2 Civilization Extinction (examples: worst-case global warming, significant asteroid impact, early-era molecular nanotech warfare)
Global civilization destroyed; millions (at most) remain alive, in isolated locations, with ongoing death rate likely exceeding birth rate. Chance of humankind recovery: slim. Many non-human species die off, but some remain and, over time, begin to expand and diverge. Chance of biosphere recovery: good.
3a Human Extinction-Engineered (examples: targeted nano-plague, engineered sterility absent radical life extension)
Global civilization destroyed; all humans dead. Conditions triggering this are human-specific, so other species are, for the most part, unaffected. Chance of humankind recovery: nil.
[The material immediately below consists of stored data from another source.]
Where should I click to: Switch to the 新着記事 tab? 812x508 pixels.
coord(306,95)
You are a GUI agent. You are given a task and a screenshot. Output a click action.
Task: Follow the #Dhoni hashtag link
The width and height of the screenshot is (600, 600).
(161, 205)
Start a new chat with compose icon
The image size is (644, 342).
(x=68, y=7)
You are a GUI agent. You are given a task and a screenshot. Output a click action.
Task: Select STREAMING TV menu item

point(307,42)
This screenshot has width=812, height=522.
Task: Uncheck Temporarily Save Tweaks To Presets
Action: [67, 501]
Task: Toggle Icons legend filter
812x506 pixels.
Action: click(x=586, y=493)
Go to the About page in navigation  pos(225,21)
Chance of biosphere recovery: excellent.
3b Human Extinction-Natural (examples: major asteroid impact, methane clathrates melt)
Global civilization destroyed; all humans dead. Conditions triggering this are general and global, so other species are greatly affected, as well. Chance of humankind recovery: nil. Chance of biosphere recovery: moderate.
4 Biosphere Extinction (examples: massive asteroid impact, "iceball Earth" reemergence, late-era molecular nanotech warfare)
Global civilization destroyed; all humans dead. Biosphere massively disrupted, with the wholesale elimination of many niches. Chance of humankind recovery: nil. Chance of biosphere recovery: slim. Chance of eventual re-emergence of organic life: good.
5 Planetary Extinction (examples: dwarf-planet-scale asteroid impact, nearby gamma-ray burst)
Global civilization destroyed; all humans dead. Biosphere effectively destroyed; all species extinct. Geophysical disruption sufficient to prevent or greatly hinder re-emergence of organic life.
X Planetary Elimination (example: post-Singularity beings disassemble planet to make computronium)
Global civilization destroyed; all humans dead. Ecosystem destroyed; all species extinct. Planet itself destroyed.
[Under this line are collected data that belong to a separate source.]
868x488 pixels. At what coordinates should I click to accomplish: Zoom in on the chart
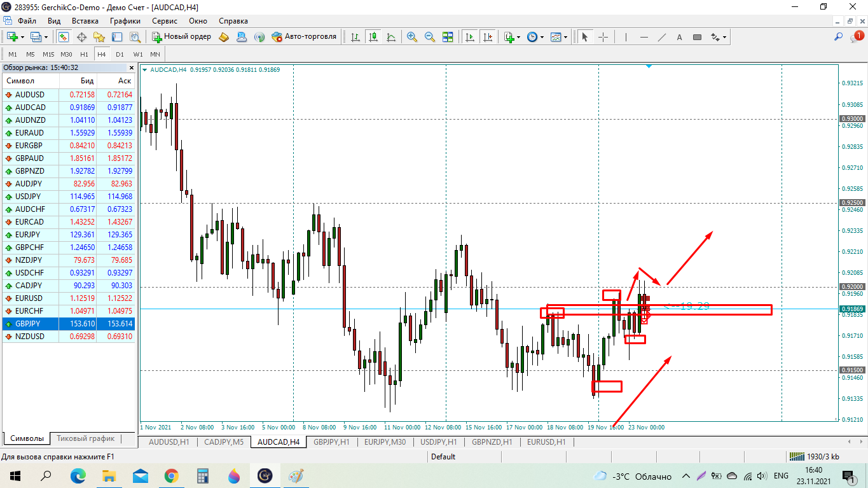click(x=411, y=37)
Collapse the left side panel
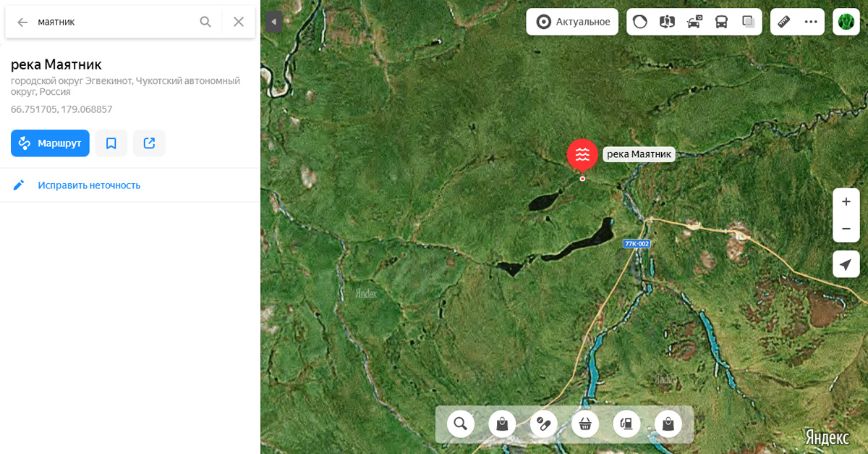The image size is (868, 454). [273, 22]
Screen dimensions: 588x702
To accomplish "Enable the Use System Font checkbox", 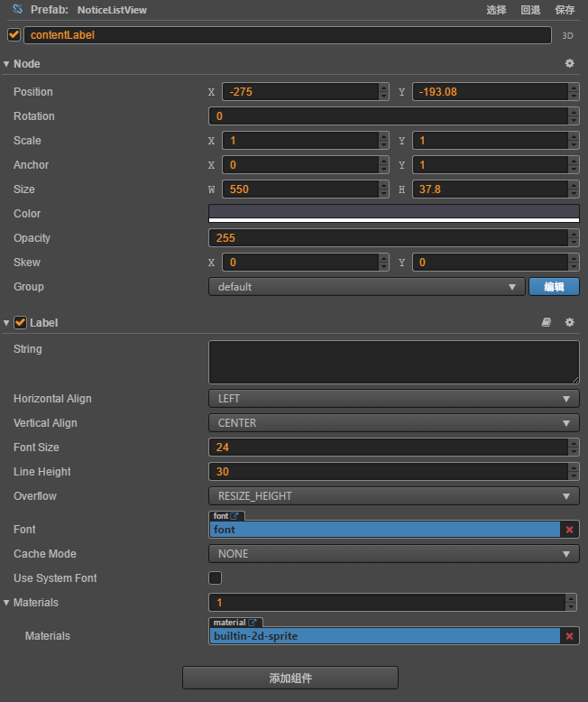I will coord(216,577).
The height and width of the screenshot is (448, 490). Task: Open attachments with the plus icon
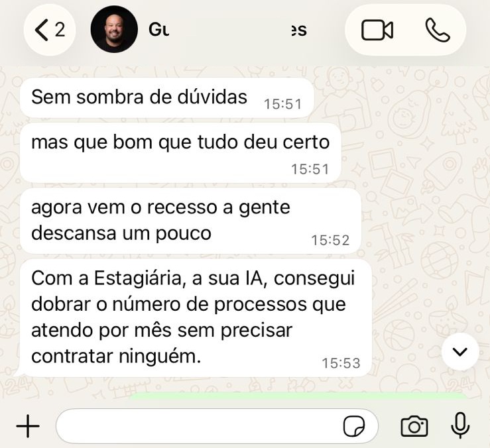click(x=28, y=426)
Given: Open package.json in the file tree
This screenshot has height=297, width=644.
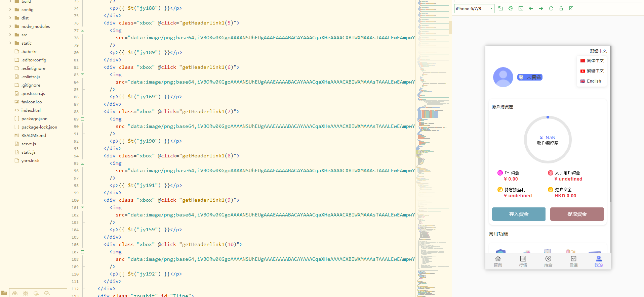Looking at the screenshot, I should [34, 119].
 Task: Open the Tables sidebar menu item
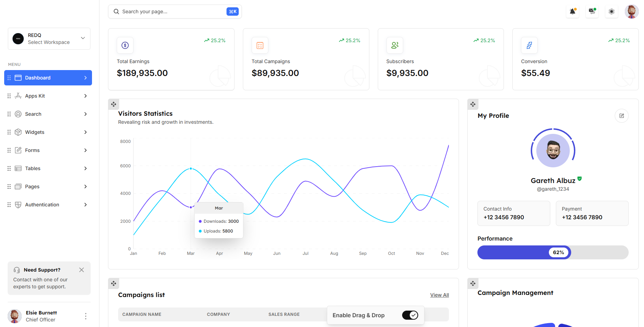[x=33, y=168]
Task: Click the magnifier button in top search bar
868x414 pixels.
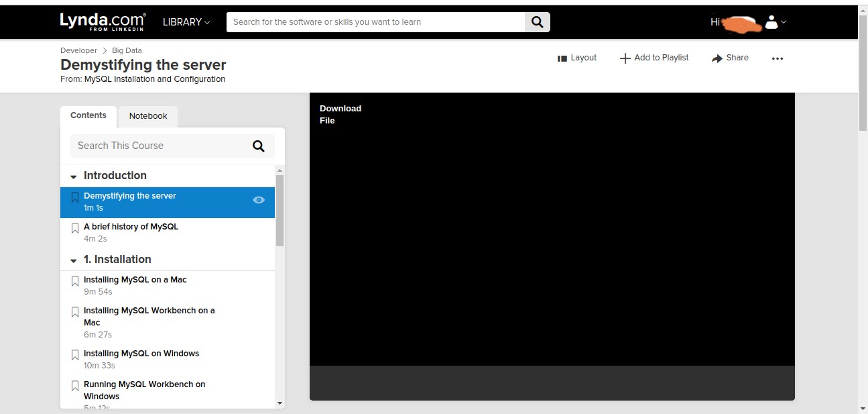Action: [537, 22]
One last quote from Jamais, this one on the topic of geoethics - for those who decide that re-terraforming earth is the solution to global warming (this is one area where I go all luddite and say - please don't do this...).
The pace and course of global warming-induced climate disruption is such that, even with an aggressive global effort to cut greenhouse gas output starting today, temperatures will continue to rise for two or three decades. If the effect of rising temperatures hits a "tipping point" resulting in far-more-radical changes to the Earth's ecosystems than one might otherwise expect, we may be forced into using riskier, planetary-scale engineering projects to mitigate the changes and return us to "Earth-like" conditions. In Terraforming Earth, I looked at some of the proposals for large-scale reversals of temperature increases and CO2 buildup; In Terraforming Earth, Part II, I looked at the complexities of bioengineered adjustment instead of geoengineered mitigation.

But whether we end up taking the mitigation or the adjustment course, we will want -- need -- clear guidelines to help us make the right choices. Such guidelines would, for some, seem like common sense; indeed, their use would not be to tell us what to do, but as a consistent metric against which to test proposals. These principles would not tell us whether a given strategy would succeed or fail, but whether the strategy would be the right course of action.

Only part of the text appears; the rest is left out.